Rent v Capital Gain 


Yet, as I pointed out, not even that opposition is a given. Engels in Anti-Duhring, describes a condition of state-capitalism in which a class of rentier money-capitalists simply sit back and clip coupons, taking interest on the bonds they own, as providers of money-capital to the state. In the end, all that these rentier capitalists are concerned with is the maximisation of that interest. And that interest is ultimately maximised when industrial capital is able to grow, and to maximise profits, out of which that interest is paid.

Rather than the period after WWII, up to the mid 1970's, being an anachronism, it is the period over the last 25 years which in many ways has been an anachronism, because it has been a period, where instead of being concerned with maximising that interest on money-capital, or rent on land, i.e. yield, the owners of this fictitious capital have instead been concerned with maximising speculative capital gains, a process which is unsustainable, and has only been sustained thus far as a result of the unprecedented levels of state intervention to keep asset price bubbles inflated.

Yet, the reality is that even the representatives of that interest-bearing capital realise that the current situation is not sustainable, and that the current bubbles will, in the not too distant future burst. They understand the concept of “extend and pretend”, as it is applied not just to an economy like Greece, but also to the vast amount of private household debt that exists across Europe and North America. In the case of Greece, huge amounts of debt already was written off, in the hope of maintaining the process of “extend and pretend” for a while longer, and thereby not suffer an even greater write off of debt.

The Return of Keynes


Those representatives have themselves also begun to state more openly that monetary policy has come to the end of the line, and that a return to Keynesian fiscal stimulus, of some form of large-scale, coordinated capital investment programme across Europe is required. The IMF's leaked negotiations in that regard, in relation to Greece, are an illustration of that, as the IMF has basically announced to the EU leaders - “Over to you.”

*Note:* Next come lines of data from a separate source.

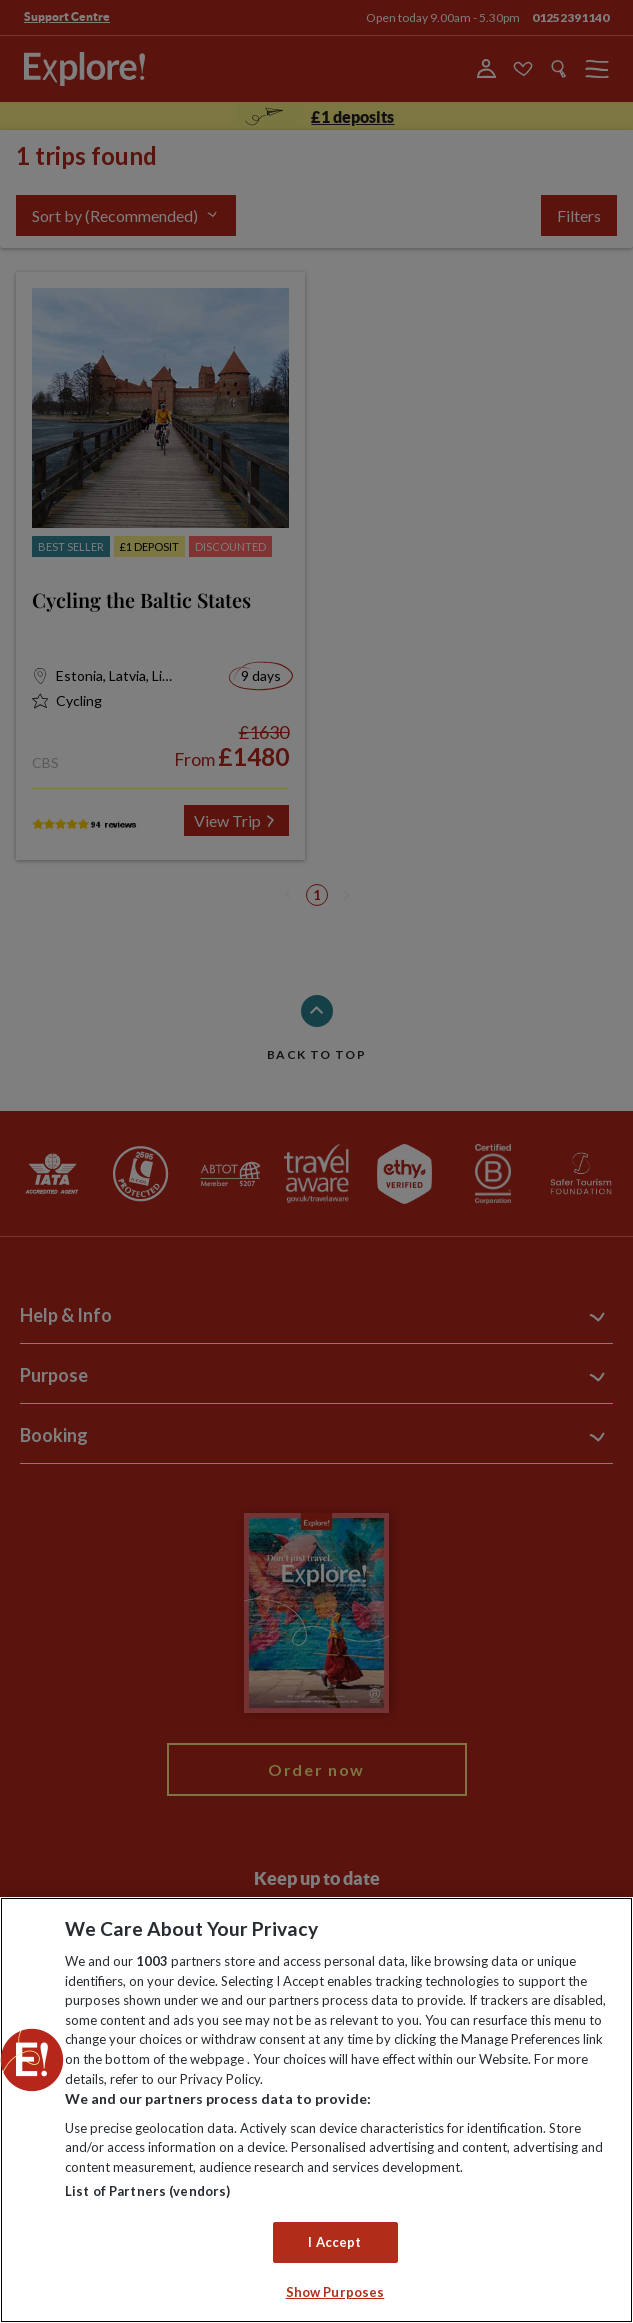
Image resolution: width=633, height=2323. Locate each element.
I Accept (334, 2242)
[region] (316, 2110)
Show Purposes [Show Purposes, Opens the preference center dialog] (335, 2292)
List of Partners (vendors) (147, 2191)
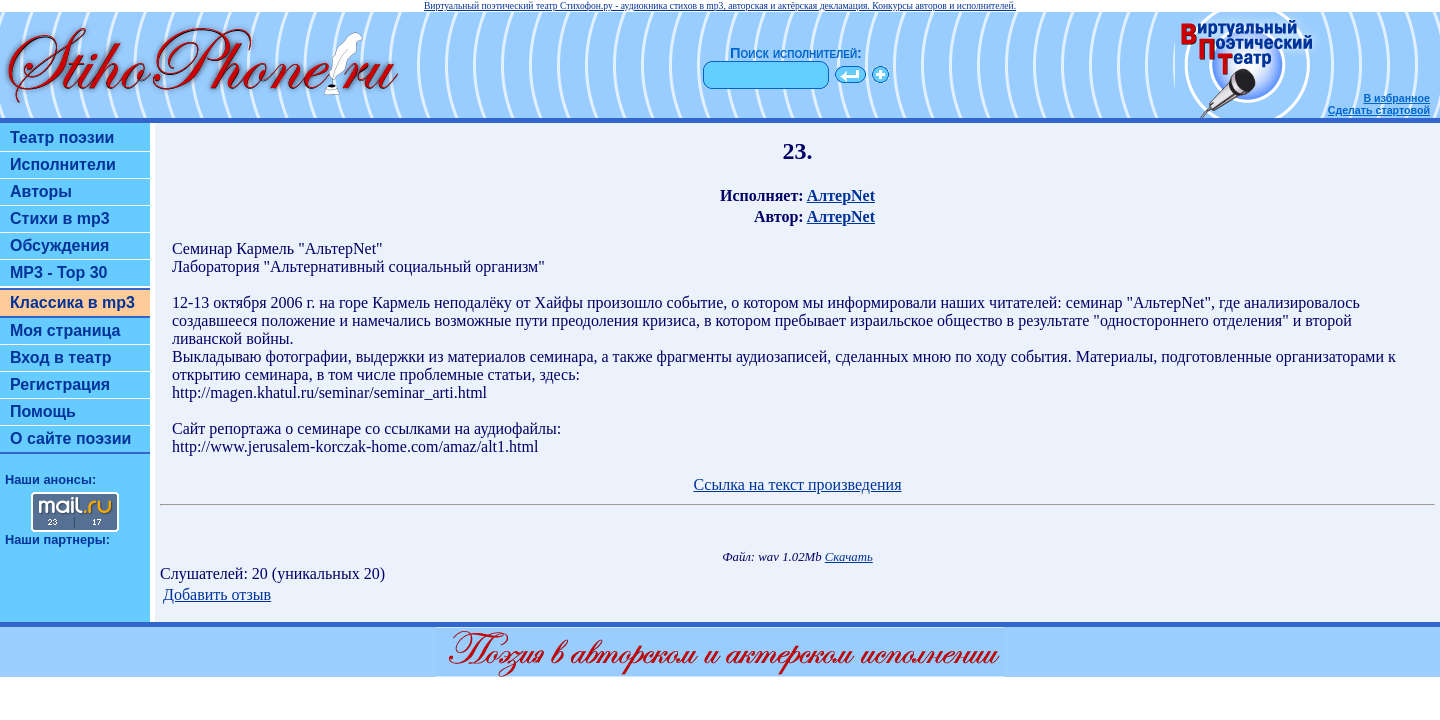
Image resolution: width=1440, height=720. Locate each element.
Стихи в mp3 (60, 218)
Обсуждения (59, 245)
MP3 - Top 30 (59, 272)
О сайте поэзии (70, 438)
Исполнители (63, 164)
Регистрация (60, 384)
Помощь (43, 411)
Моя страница (65, 330)
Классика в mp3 (72, 302)
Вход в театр (61, 357)
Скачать (849, 557)
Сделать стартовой (1379, 110)
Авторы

In fact, it is precisely because that money-capital is subordinated to industrial capital, that ultimately, social-democratic measures that bring about a rejuvenation of industrial capital, remove the fetters on capital accumulation that current conservative policies have inflicted, and thereby make possible a huge rise in the mass of profits, will simultaneously benefit that interest-bearing capital too. It will lose a large part of its current inflated paper valuation, but will see a significant rise in its revenue, as yields rise.